The first stock I bought taught me a lot. I bought looking at the upside only; not the downside. I was encouraged when it rose almost immediately, only blinding me further. When it dropped I hadn't considered where it might have gone. At this time I felt as blind as a bat! :eek:

Human nature is too look at the good aspects of something even if they are not clear. Hope is prevalent and strong.

Learned: Use a trading / investing plan and numb the emotions. :goodnight
 
Thank you Obi1kenobi and Tinunderthebridge

I am happy that the thread is a success
So I continue:

Before a “buy or sell decisions”: more important is the analysis of the market than that of the security. The general trading sentiment is mainly important for all investments. A good stock won’t climb or will at least have difficulty to do so, by a bearing market. On the other hand, it will pull all the bad stocks up in the sky by a bullish market, sometimes more than the good ones.
 
I never judge my stocks by the price that I bought them other than the actual price. What it once costed, belongs to the past and will not help to judge its future development.
 
excalibur said:
Thank you Obi1kenobi and Tinunderthebridge

I am happy that the thread is a success
So I continue:

Before a “buy or sell decisions”: more important is the analysis of the market than that of the security. The general trading sentiment is mainly important for all investments. A good stock won’t climb or will at least have difficulty to do so, by a bearing market. On the other hand, it will pull all the bad stocks up in the sky by a bullish market, sometimes more than the good ones.

I agree with you totally. I always check the market direction/sentiment before making a trade. I then check the index that they belong to make sure that I don't buy into a sector that will be/is going down hill fast. eg I will always check the XJO first, then check the sector that the share belongs to. eg I will check the XJM for resource stocks, XXJ for banking etc. I even make a check on the US markets for some guidance and may be the USD if looking at resource stocks like BHP and RIO (financial reports are in USD)


excalibur said:
I never judge my stocks by the price that I bought them other than the actual price. What it once costed, belongs to the past and will not help to judge its future development.

I'm a short term trader so I get out when it gets too uncomfortable, but yes, judgement not made based on price paid for but on expected outcome. Will allow some leeway, as long as I'm still within my comfort zone. Been burnt in the past because of emotional attachments, or otherwise convinced myself that I'm right even when things have gone terribly wrong.

Hope this makes sense.
 
Yes DTM, emotionaliality is a weakness of investors.
But I would judge that being stubborn or undecisive in an initiative (be it buying or selling) are farther more dangerous than being emotional.
To emotions belong a bit of fantasy. And that is to my opinion an ingredient to a successful investor. Together with awarness of the market and trading sentiment.
 
Seen on a short term aspect, is the economical sentiment, not a major influence for the stock price, interest rate or market tendencies, even if many speculators calculate them for future investments.
Please note:
The price rises when the buyers are much more under pressure than the sellers. (And vice versa)
The psychology and the technical condition of the market influences: “Buying and Selling”, consequentially and unrestrained.
 
excalibur said:
Yes DTM, emotionaliality is a weakness of investors.
But I would judge that being stubborn or undecisive in an initiative (be it buying or selling) are farther more dangerous than being emotional.

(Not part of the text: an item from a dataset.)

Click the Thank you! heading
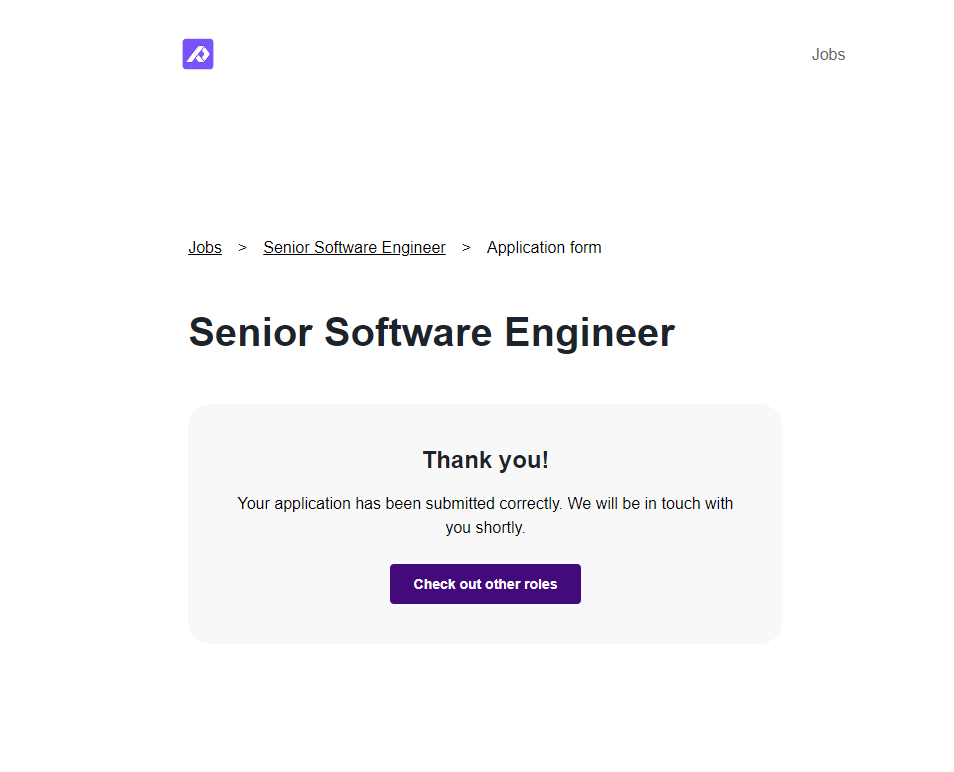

Amen to that. I had to learn from my mistakes ie stubborness and indecision. :banghead:

Cost me lots of money, but no more.
 
excalibur said:
..... Trading is similar to a game of bridge. The investor must have a combination of decisions that should accord to the continuous changing of situations, ....

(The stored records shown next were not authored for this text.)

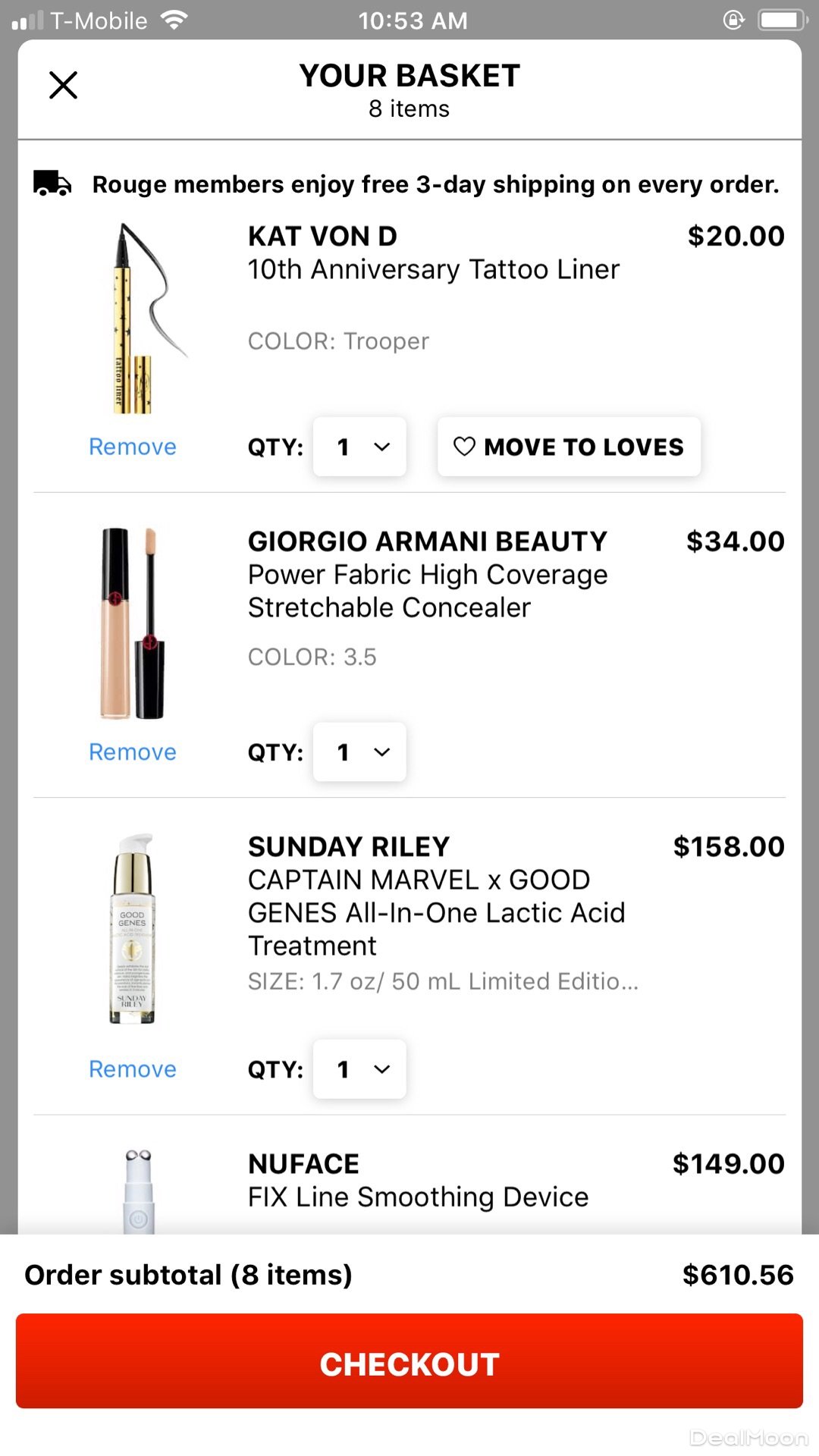Close the basket with the X icon
Screen dimensions: 819x1456
point(63,85)
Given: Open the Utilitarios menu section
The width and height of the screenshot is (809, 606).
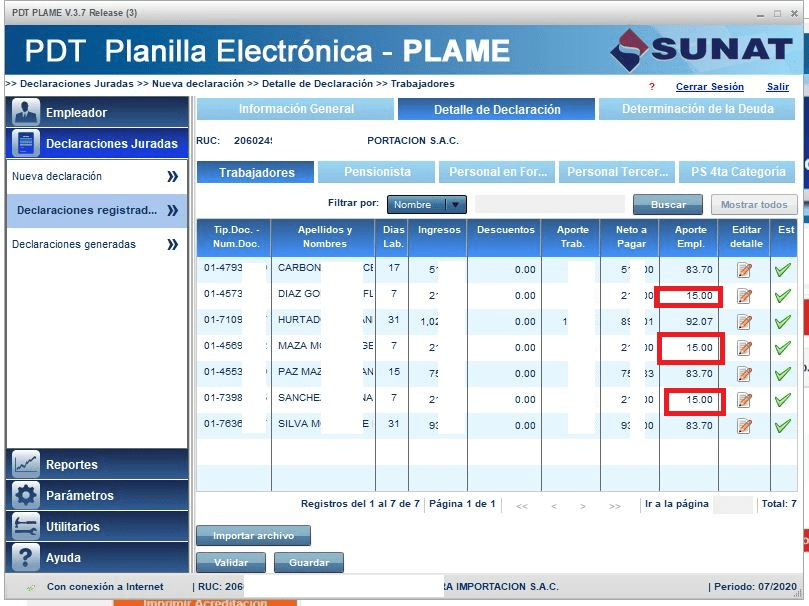Looking at the screenshot, I should (x=97, y=526).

Warren Buffett plays bridge (one of his favourite games) with Bill Gates over the internet. :)
 
excalibur said:
.... Before a “buy or sell decisions”: more important is the analysis of the market than that of the security. .....

I disagree. Analysis of the security is critical. I will explain later. It will take time.

A SP can be underpriced (to varying degrees of severity) in any bull or bear market. This is the Warren Buffett way. Usage of this method beats the market return each year, every year.

I was going to get to that in the thread that I have dedicated to Buffett, but it takes time.
 
Investor said:
I disagree. Analysis of the security is critical. I will explain later. It will take time.

A SP can be underpriced (to varying degrees of severity) in any bull or bear market. This is the Warren Buffett way. Usage of this method beats the market return each year, every year.

I was going to get to that in the thread that I have dedicated to Buffett, but it takes time.

I also agree that anlaysis of the stock is critical. Regardless of the market, a stock could be a good buy. The psychology of the market is important though.

Enjoy!
 
I agree, analysis of the stock is critical. I find it is also critical to take a holistic or macro perspective as well.
 
The interest rate or liquidity of the capital-market, decides what is stronger:
“Supply or Demand”.
The interest rate has a direct influence on the credit market. When creditor earnings diminishes, liquidity on the stock market will increment. The reaction of the interest rate change takes place after a certain period of time. (Mid-term)
 
Psychology is on a long term investment; worthless.
Do you know someone who can foresee the hopes, worries and prejudices of the future?
The general economic situation and branch tendencies decide upon quality and future earnings of a security. He, who is able to predict how a branch will develop in the next years to come, will gain great profit.
 
Yeh,

Looking at psychology is for short term trading only. Long term, you need to be a fundamental guy.

I recommend anybody read Dr Alexander Elder's book Trading for a Living. It covers the psychology of trading. :) I have it on CD, which is better. The effect of his voice drills it into your brain what he is saying.
 
excalibur said:
Psychology is on a long term investment,worthless

Well I dont agree.

There was great discussion on Reefcap back a year or so ago with regard to a trade we had taken in our exercise with techtrader.

It was CTX there were a few of us who also had the stock.
If memory serves me correct we had bought it at around $3.20 ish and it was now at $5.80 ish
Darryl who held it and records the weekly portfolio results commented

"There is near enough to 100% in this trade so why give back that sort of profit?"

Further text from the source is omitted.